:: TASK DESCRIPTION ::
The pictures get dropped, while every remaining part of the listing is copied exactly.

:: SOURCE DATA ::
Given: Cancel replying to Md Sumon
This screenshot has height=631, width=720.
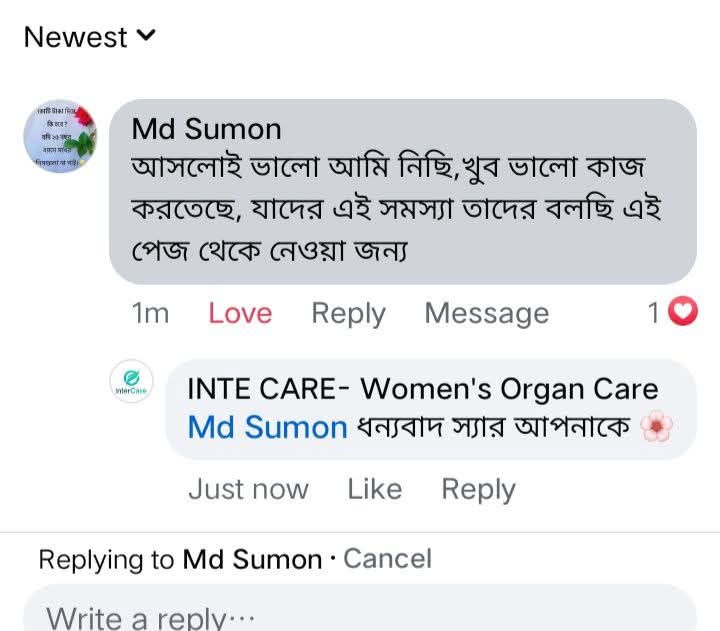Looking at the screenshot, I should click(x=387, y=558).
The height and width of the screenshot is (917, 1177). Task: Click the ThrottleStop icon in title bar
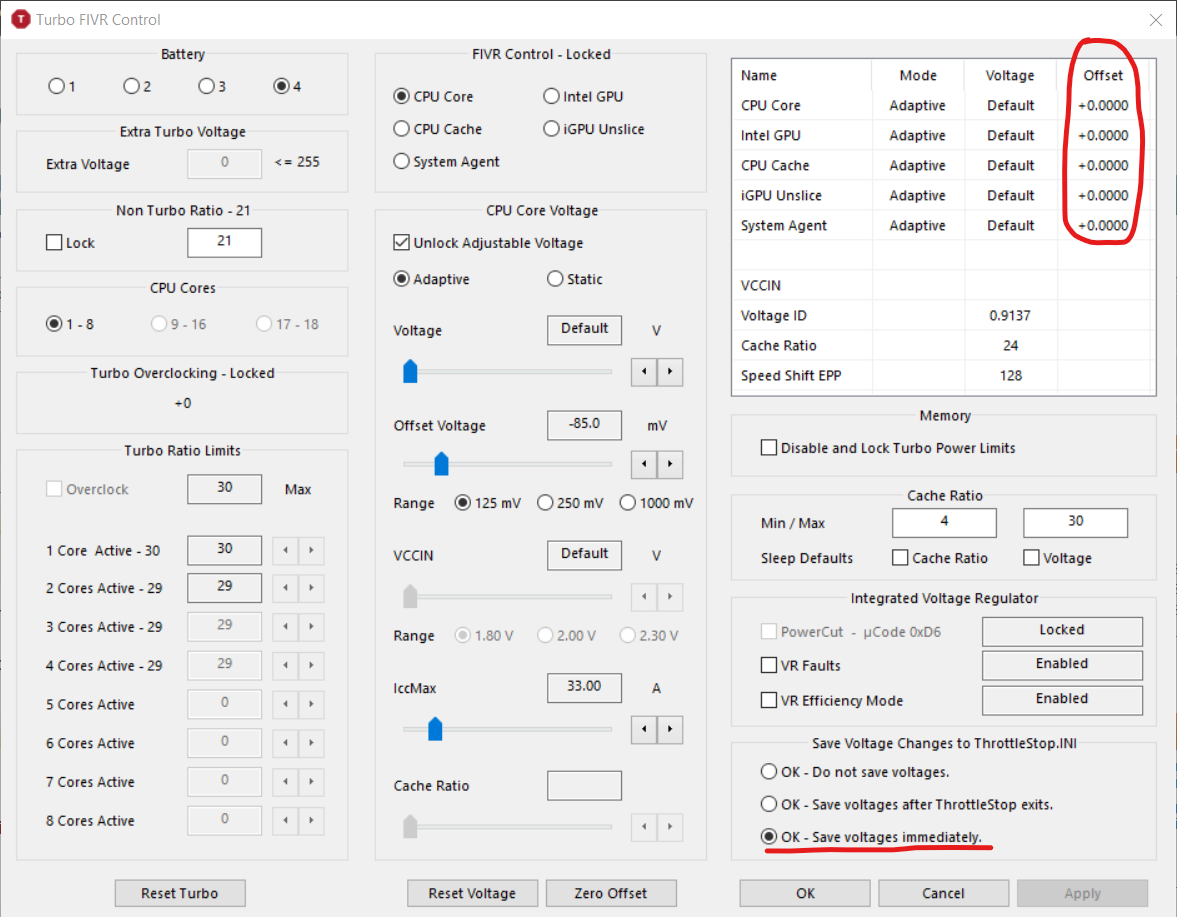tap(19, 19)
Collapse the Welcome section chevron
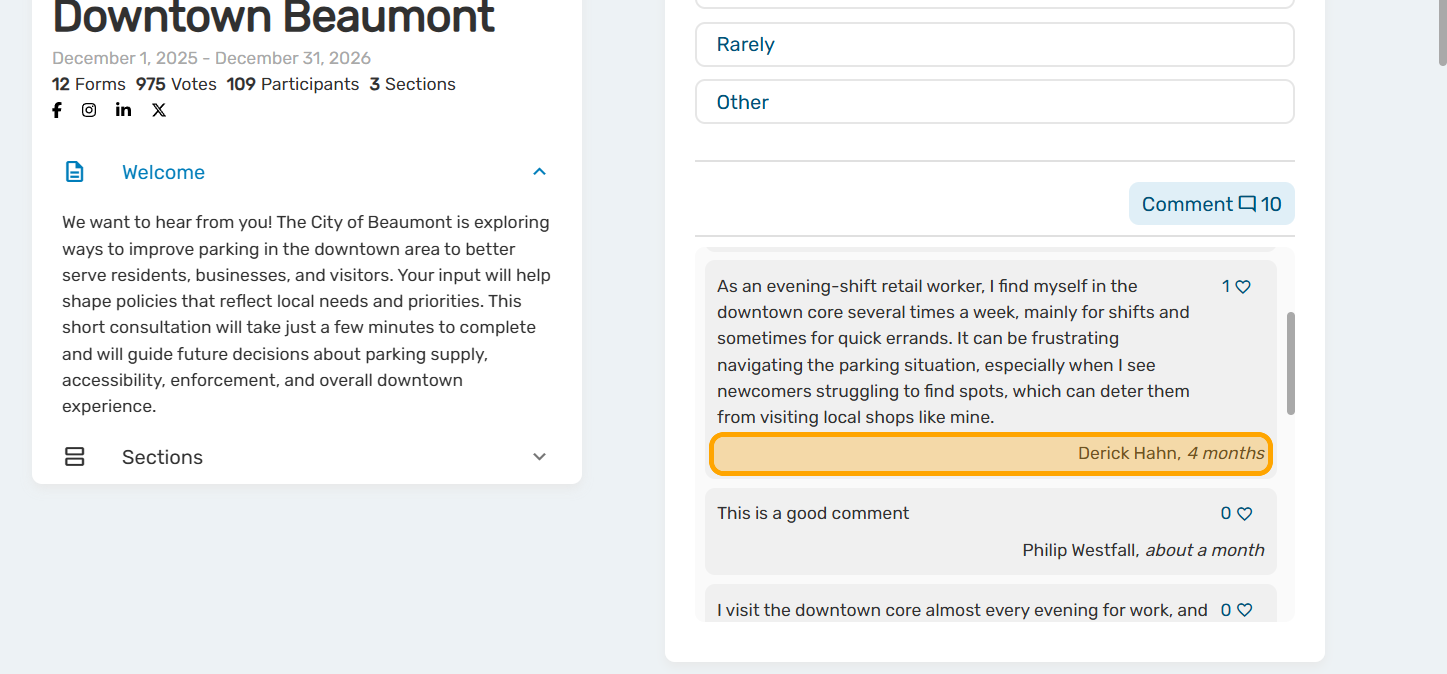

:: TASK RESPONSE ::
Given: Cancel replying to Md Sumon
This screenshot has height=631, width=720.
Looking at the screenshot, I should click(x=387, y=558).
The height and width of the screenshot is (917, 1177). Task: Click the ThrottleStop icon in title bar
tap(19, 19)
Collapse the Welcome section chevron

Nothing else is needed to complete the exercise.